(Saved data entries)
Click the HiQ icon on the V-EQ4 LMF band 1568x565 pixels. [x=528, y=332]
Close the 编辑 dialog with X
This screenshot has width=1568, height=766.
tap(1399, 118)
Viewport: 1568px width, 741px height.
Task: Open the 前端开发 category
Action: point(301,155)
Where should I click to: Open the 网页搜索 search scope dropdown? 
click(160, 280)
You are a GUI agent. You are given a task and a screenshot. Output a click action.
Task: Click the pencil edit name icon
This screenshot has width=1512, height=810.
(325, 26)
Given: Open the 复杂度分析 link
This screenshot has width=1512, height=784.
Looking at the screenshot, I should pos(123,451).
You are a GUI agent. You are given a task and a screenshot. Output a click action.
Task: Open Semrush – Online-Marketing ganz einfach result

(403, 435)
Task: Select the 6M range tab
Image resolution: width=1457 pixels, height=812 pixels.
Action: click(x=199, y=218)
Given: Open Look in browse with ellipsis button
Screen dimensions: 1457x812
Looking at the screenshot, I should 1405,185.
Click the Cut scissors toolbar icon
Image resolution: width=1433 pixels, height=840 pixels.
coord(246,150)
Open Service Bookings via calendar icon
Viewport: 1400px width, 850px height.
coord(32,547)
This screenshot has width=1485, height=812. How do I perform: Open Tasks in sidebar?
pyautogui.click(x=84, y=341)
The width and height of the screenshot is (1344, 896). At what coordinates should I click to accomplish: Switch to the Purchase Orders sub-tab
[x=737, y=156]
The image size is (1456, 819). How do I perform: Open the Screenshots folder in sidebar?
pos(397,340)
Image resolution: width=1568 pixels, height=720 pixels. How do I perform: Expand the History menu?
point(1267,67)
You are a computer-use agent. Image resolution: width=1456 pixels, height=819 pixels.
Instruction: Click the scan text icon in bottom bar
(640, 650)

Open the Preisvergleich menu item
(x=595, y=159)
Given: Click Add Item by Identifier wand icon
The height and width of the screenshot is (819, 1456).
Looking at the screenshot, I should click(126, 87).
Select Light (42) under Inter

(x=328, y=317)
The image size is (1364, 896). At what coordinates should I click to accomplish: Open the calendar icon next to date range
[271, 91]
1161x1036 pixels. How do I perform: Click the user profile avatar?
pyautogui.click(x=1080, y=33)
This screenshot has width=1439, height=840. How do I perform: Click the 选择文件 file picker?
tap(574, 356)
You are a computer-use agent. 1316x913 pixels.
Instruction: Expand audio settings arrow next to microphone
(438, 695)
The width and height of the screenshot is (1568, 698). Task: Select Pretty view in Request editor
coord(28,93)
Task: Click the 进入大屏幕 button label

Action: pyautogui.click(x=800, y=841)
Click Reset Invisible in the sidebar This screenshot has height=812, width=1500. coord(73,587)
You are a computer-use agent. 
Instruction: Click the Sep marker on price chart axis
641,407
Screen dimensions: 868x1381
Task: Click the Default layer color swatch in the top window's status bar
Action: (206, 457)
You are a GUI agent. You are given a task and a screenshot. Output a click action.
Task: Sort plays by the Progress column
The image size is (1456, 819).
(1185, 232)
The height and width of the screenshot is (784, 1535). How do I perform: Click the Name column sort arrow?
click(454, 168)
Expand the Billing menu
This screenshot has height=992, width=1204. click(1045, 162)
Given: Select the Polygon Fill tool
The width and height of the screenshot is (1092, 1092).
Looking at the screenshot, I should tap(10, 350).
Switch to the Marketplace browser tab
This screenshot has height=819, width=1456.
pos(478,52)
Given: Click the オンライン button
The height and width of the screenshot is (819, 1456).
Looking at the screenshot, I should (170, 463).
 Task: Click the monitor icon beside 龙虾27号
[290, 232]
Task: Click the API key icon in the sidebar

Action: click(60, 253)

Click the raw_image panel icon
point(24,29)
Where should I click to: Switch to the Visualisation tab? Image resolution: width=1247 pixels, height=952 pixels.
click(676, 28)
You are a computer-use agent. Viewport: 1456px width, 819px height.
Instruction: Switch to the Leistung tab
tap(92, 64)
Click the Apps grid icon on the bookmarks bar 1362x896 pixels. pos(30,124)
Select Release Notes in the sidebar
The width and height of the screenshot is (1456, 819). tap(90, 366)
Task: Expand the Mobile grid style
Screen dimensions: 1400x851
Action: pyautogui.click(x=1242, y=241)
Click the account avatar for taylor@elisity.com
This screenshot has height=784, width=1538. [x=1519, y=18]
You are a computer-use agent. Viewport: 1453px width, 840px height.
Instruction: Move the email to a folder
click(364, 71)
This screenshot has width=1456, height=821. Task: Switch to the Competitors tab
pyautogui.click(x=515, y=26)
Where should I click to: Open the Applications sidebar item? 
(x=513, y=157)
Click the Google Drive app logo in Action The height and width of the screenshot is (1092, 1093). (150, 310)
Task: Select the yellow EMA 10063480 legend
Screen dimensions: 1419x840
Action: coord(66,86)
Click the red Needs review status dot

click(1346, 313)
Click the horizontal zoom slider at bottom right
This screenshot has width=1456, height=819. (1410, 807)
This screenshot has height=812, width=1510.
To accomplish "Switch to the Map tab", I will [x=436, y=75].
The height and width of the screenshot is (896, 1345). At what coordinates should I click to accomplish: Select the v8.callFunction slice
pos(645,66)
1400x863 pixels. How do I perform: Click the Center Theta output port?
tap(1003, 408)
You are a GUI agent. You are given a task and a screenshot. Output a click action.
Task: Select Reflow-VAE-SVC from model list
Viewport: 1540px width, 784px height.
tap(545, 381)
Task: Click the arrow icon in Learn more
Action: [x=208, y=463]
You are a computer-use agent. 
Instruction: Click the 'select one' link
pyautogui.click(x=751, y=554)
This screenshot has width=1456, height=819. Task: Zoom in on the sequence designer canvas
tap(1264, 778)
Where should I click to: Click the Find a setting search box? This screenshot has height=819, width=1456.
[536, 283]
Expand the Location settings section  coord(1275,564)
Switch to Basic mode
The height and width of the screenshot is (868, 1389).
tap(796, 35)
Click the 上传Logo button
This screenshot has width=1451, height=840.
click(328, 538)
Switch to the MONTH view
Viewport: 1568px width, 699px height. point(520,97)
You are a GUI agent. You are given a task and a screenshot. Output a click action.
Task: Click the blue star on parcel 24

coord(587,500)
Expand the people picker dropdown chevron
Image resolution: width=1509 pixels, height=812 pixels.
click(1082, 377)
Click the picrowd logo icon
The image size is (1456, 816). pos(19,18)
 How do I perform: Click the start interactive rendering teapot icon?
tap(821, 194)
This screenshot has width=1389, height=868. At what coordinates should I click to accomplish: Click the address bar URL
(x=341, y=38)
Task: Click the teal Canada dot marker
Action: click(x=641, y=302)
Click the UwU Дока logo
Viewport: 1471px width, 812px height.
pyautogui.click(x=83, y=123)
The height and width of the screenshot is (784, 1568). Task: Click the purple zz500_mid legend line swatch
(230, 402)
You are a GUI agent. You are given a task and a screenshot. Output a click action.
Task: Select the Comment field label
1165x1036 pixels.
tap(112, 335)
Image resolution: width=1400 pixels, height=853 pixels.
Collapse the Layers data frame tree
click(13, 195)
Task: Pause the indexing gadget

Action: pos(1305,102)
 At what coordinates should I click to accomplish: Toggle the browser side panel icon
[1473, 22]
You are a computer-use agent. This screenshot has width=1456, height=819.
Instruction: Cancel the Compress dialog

*Exercise details*.
Repeat all the entries word for word.

*Your solution*.
Click the HiQ icon on the V-EQ4 LMF band 1568x565 pixels. [x=528, y=332]
Close the 编辑 dialog with X
This screenshot has width=1568, height=766.
tap(1399, 118)
Viewport: 1568px width, 741px height.
Task: Open the 前端开发 category
Action: point(301,155)
Where should I click to: Open the 网页搜索 search scope dropdown? 
click(160, 280)
You are a GUI agent. You are given a task and a screenshot. Output a click action.
Task: Click the pencil edit name icon
This screenshot has width=1512, height=810.
(325, 26)
Given: Open the 复杂度分析 link
This screenshot has width=1512, height=784.
Looking at the screenshot, I should pos(123,451).
You are a GUI agent. You are given a task and a screenshot. Output a click action.
Task: Open Semrush – Online-Marketing ganz einfach result

(403, 435)
Task: Select the 6M range tab
Image resolution: width=1457 pixels, height=812 pixels.
Action: click(x=199, y=218)
Given: Open Look in browse with ellipsis button
Screen dimensions: 1457x812
Looking at the screenshot, I should 1405,185.
Click the Cut scissors toolbar icon
Image resolution: width=1433 pixels, height=840 pixels.
coord(246,150)
Open Service Bookings via calendar icon
Viewport: 1400px width, 850px height.
coord(32,547)
This screenshot has width=1485, height=812. How do I perform: Open Tasks in sidebar?
pyautogui.click(x=84, y=341)
The width and height of the screenshot is (1344, 896). At what coordinates should I click to accomplish: Switch to the Purchase Orders sub-tab
[x=737, y=156]
The image size is (1456, 819). How do I perform: Open the Screenshots folder in sidebar?
pos(397,340)
Image resolution: width=1568 pixels, height=720 pixels. How do I perform: Expand the History menu?
point(1267,67)
You are a computer-use agent. Image resolution: width=1456 pixels, height=819 pixels.
Instruction: Click the scan text icon in bottom bar
(640, 650)

Open the Preisvergleich menu item
(x=595, y=159)
Given: Click Add Item by Identifier wand icon
The height and width of the screenshot is (819, 1456).
Looking at the screenshot, I should click(126, 87).
Select Light (42) under Inter

(x=328, y=317)
The image size is (1364, 896). At what coordinates should I click to accomplish: Open the calendar icon next to date range
[271, 91]
1161x1036 pixels. How do I perform: Click the user profile avatar?
pyautogui.click(x=1080, y=33)
This screenshot has width=1439, height=840. How do I perform: Click the 选择文件 file picker?
tap(574, 356)
You are a computer-use agent. 1316x913 pixels.
Instruction: Expand audio settings arrow next to microphone
(438, 695)
The width and height of the screenshot is (1568, 698). Task: Select Pretty view in Request editor
coord(28,93)
Task: Click the 进入大屏幕 button label

Action: pyautogui.click(x=800, y=841)
Click Reset Invisible in the sidebar This screenshot has height=812, width=1500. coord(73,587)
You are a computer-use agent. 
Instruction: Click the Sep marker on price chart axis
641,407
Screen dimensions: 868x1381
Task: Click the Default layer color swatch in the top window's status bar
Action: (206, 457)
You are a GUI agent. You are given a task and a screenshot. Output a click action.
Task: Sort plays by the Progress column
The image size is (1456, 819).
(1185, 232)
The height and width of the screenshot is (784, 1535). How do I perform: Click the Name column sort arrow?
click(454, 168)
Expand the Billing menu
This screenshot has height=992, width=1204. click(1045, 162)
Given: Select the Polygon Fill tool
The width and height of the screenshot is (1092, 1092).
Looking at the screenshot, I should tap(10, 350).
Switch to the Marketplace browser tab
This screenshot has height=819, width=1456.
pos(478,52)
Given: Click the オンライン button
The height and width of the screenshot is (819, 1456).
Looking at the screenshot, I should (170, 463).
 Task: Click the monitor icon beside 龙虾27号
[290, 232]
Task: Click the API key icon in the sidebar

Action: click(60, 253)

Click the raw_image panel icon
point(24,29)
Where should I click to: Switch to the Visualisation tab? Image resolution: width=1247 pixels, height=952 pixels.
click(676, 28)
You are a computer-use agent. Viewport: 1456px width, 819px height.
Instruction: Switch to the Leistung tab
tap(92, 64)
Click the Apps grid icon on the bookmarks bar 1362x896 pixels. pos(30,124)
Select Release Notes in the sidebar
The width and height of the screenshot is (1456, 819). tap(90, 366)
Task: Expand the Mobile grid style
Screen dimensions: 1400x851
Action: pyautogui.click(x=1242, y=241)
Click the account avatar for taylor@elisity.com
This screenshot has height=784, width=1538. [x=1519, y=18]
You are a computer-use agent. Viewport: 1453px width, 840px height.
Instruction: Move the email to a folder
click(364, 71)
This screenshot has width=1456, height=821. Task: Switch to the Competitors tab
pyautogui.click(x=515, y=26)
Where should I click to: Open the Applications sidebar item? 
(x=513, y=157)
Click the Google Drive app logo in Action The height and width of the screenshot is (1092, 1093). (150, 310)
Task: Select the yellow EMA 10063480 legend
Screen dimensions: 1419x840
Action: coord(66,86)
Click the red Needs review status dot

click(1346, 313)
Click the horizontal zoom slider at bottom right
This screenshot has width=1456, height=819. (1410, 807)
This screenshot has height=812, width=1510.
To accomplish "Switch to the Map tab", I will [x=436, y=75].
The height and width of the screenshot is (896, 1345). At what coordinates should I click to accomplish: Select the v8.callFunction slice
pos(645,66)
1400x863 pixels. How do I perform: Click the Center Theta output port?
tap(1003, 408)
You are a GUI agent. You are given a task and a screenshot. Output a click action.
Task: Select Reflow-VAE-SVC from model list
Viewport: 1540px width, 784px height.
tap(545, 381)
Task: Click the arrow icon in Learn more
Action: [x=208, y=463]
You are a computer-use agent. 
Instruction: Click the 'select one' link
pyautogui.click(x=751, y=554)
This screenshot has width=1456, height=819. Task: Zoom in on the sequence designer canvas
tap(1264, 778)
Where should I click to: Click the Find a setting search box? This screenshot has height=819, width=1456.
[536, 283]
Expand the Location settings section  coord(1275,564)
Switch to Basic mode
The height and width of the screenshot is (868, 1389).
tap(796, 35)
Click the 上传Logo button
This screenshot has width=1451, height=840.
click(328, 538)
Switch to the MONTH view
Viewport: 1568px width, 699px height. point(520,97)
You are a GUI agent. You are given a task and a screenshot. Output a click action.
Task: Click the blue star on parcel 24

coord(587,500)
Expand the people picker dropdown chevron
Image resolution: width=1509 pixels, height=812 pixels.
click(1082, 377)
Click the picrowd logo icon
The image size is (1456, 816). pos(19,18)
 How do I perform: Click the start interactive rendering teapot icon?
tap(821, 194)
This screenshot has width=1389, height=868. At what coordinates should I click to accomplish: Click the address bar URL
(x=341, y=38)
Task: Click the teal Canada dot marker
Action: click(x=641, y=302)
Click the UwU Дока logo
Viewport: 1471px width, 812px height.
pyautogui.click(x=83, y=123)
The height and width of the screenshot is (784, 1568). Task: Click the purple zz500_mid legend line swatch
(230, 402)
You are a GUI agent. You are given a task and a screenshot. Output a click action.
Task: Select the Comment field label
1165x1036 pixels.
tap(112, 335)
Image resolution: width=1400 pixels, height=853 pixels.
Collapse the Layers data frame tree
click(13, 195)
Task: Pause the indexing gadget

Action: pos(1305,102)
 At what coordinates should I click to accomplish: Toggle the browser side panel icon
[1473, 22]
You are a computer-use agent. This screenshot has width=1456, height=819.
Instruction: Cancel the Compress dialog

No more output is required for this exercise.